**Work to do**:
Please find every line in the data below that contains the string "screenshot". Copy each of those lines in full.

Records of locating words and elements
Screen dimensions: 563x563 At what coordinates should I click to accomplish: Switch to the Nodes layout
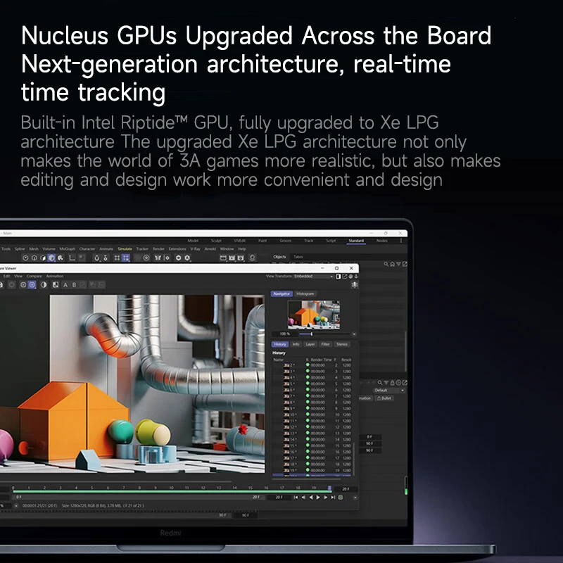pyautogui.click(x=381, y=241)
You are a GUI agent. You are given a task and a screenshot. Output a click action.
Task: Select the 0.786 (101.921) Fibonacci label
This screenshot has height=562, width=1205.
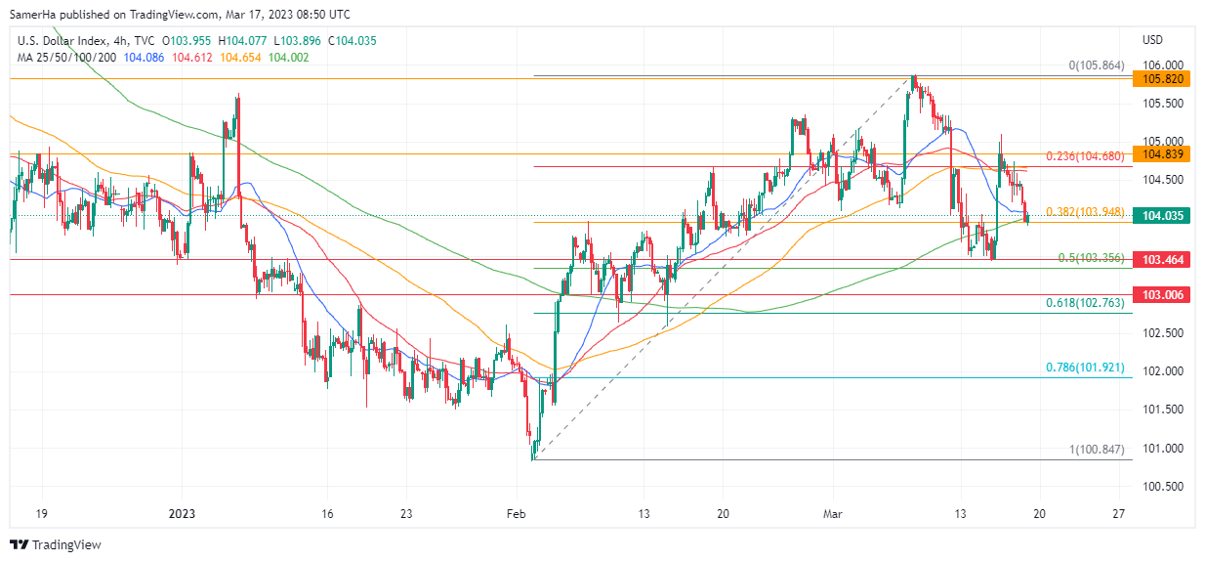(x=1086, y=368)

**In response**:
You are a GUI agent. You are given a task and a screenshot. Output a click action.
This screenshot has height=562, width=1205.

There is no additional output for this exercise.